*** Records for processing ***
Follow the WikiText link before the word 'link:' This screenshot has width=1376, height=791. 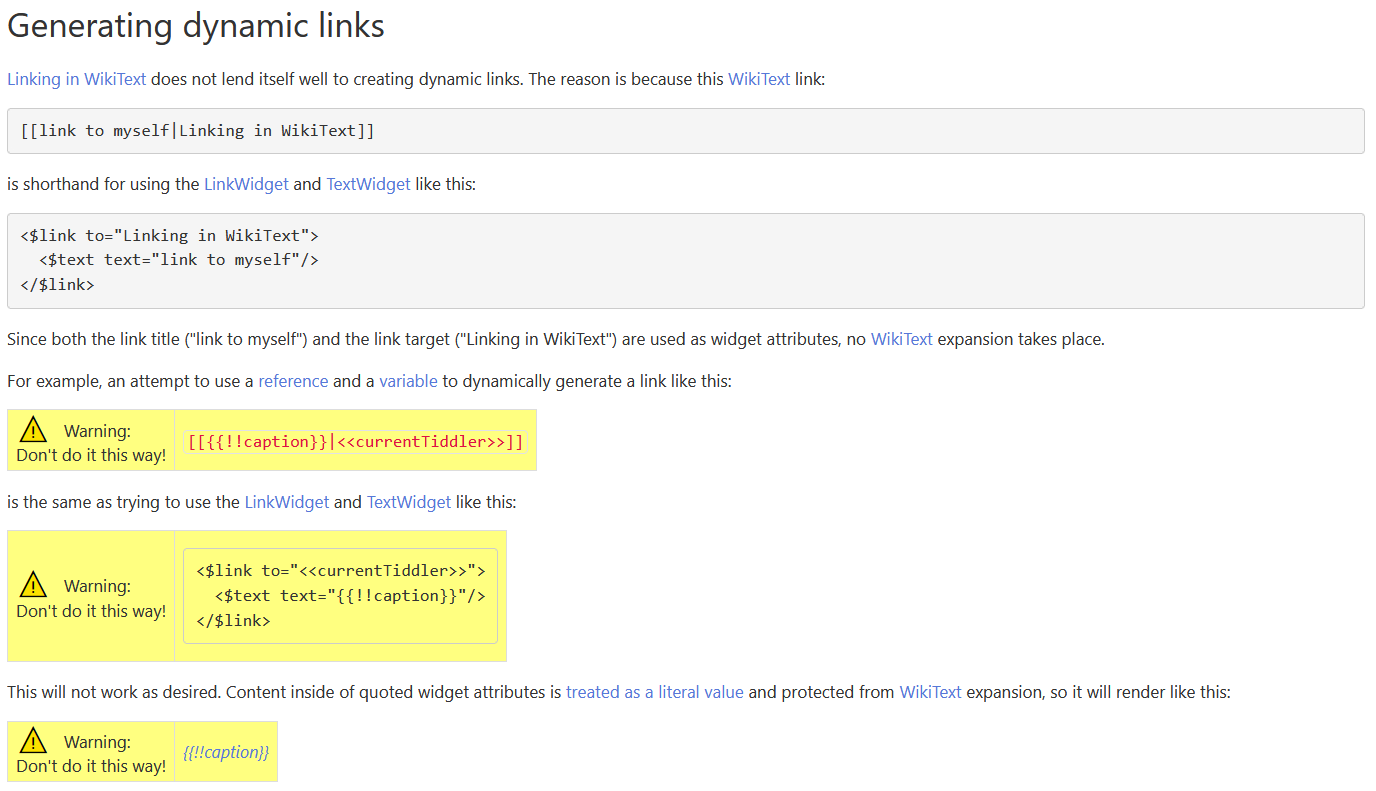759,79
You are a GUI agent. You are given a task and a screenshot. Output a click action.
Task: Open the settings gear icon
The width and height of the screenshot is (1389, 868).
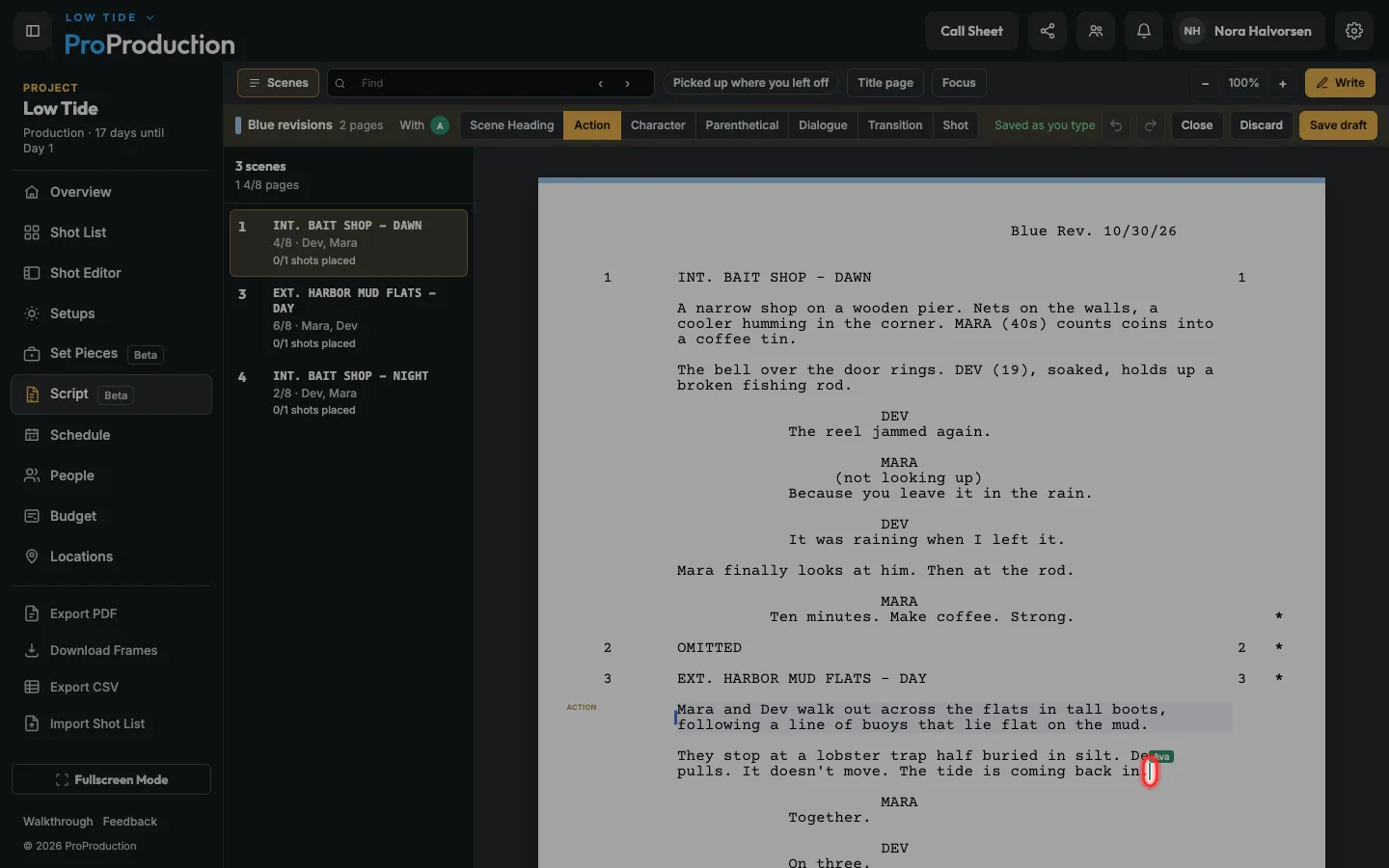1354,31
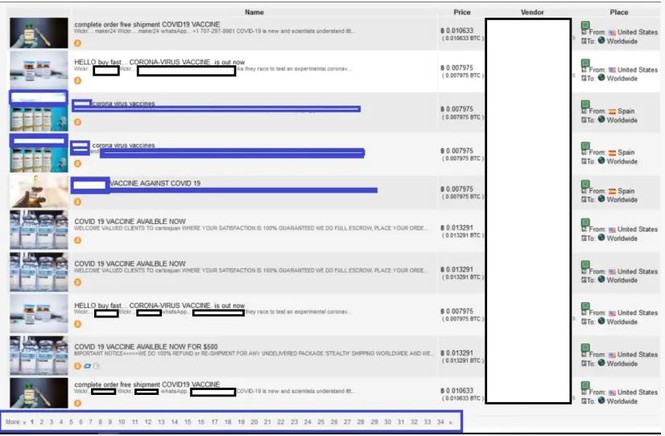Screen dimensions: 665x436
Task: Click the Vendor column header
Action: coord(532,12)
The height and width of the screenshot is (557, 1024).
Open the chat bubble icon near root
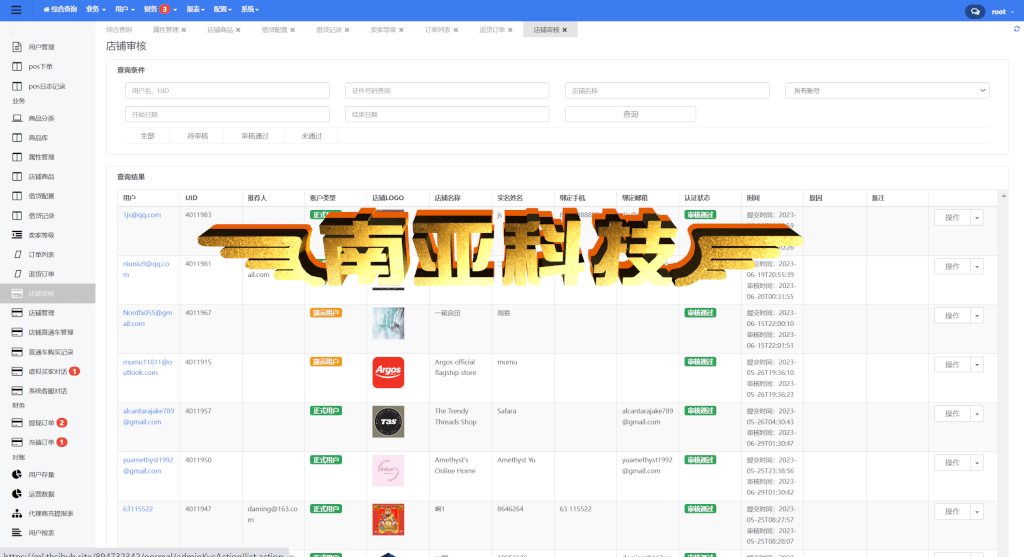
*** End of Records for processing ***
:: Problem requirements ::
Look through the records above for the word "Open" and state how many lines contain it, giving the number alone.

:: Task answer ::
2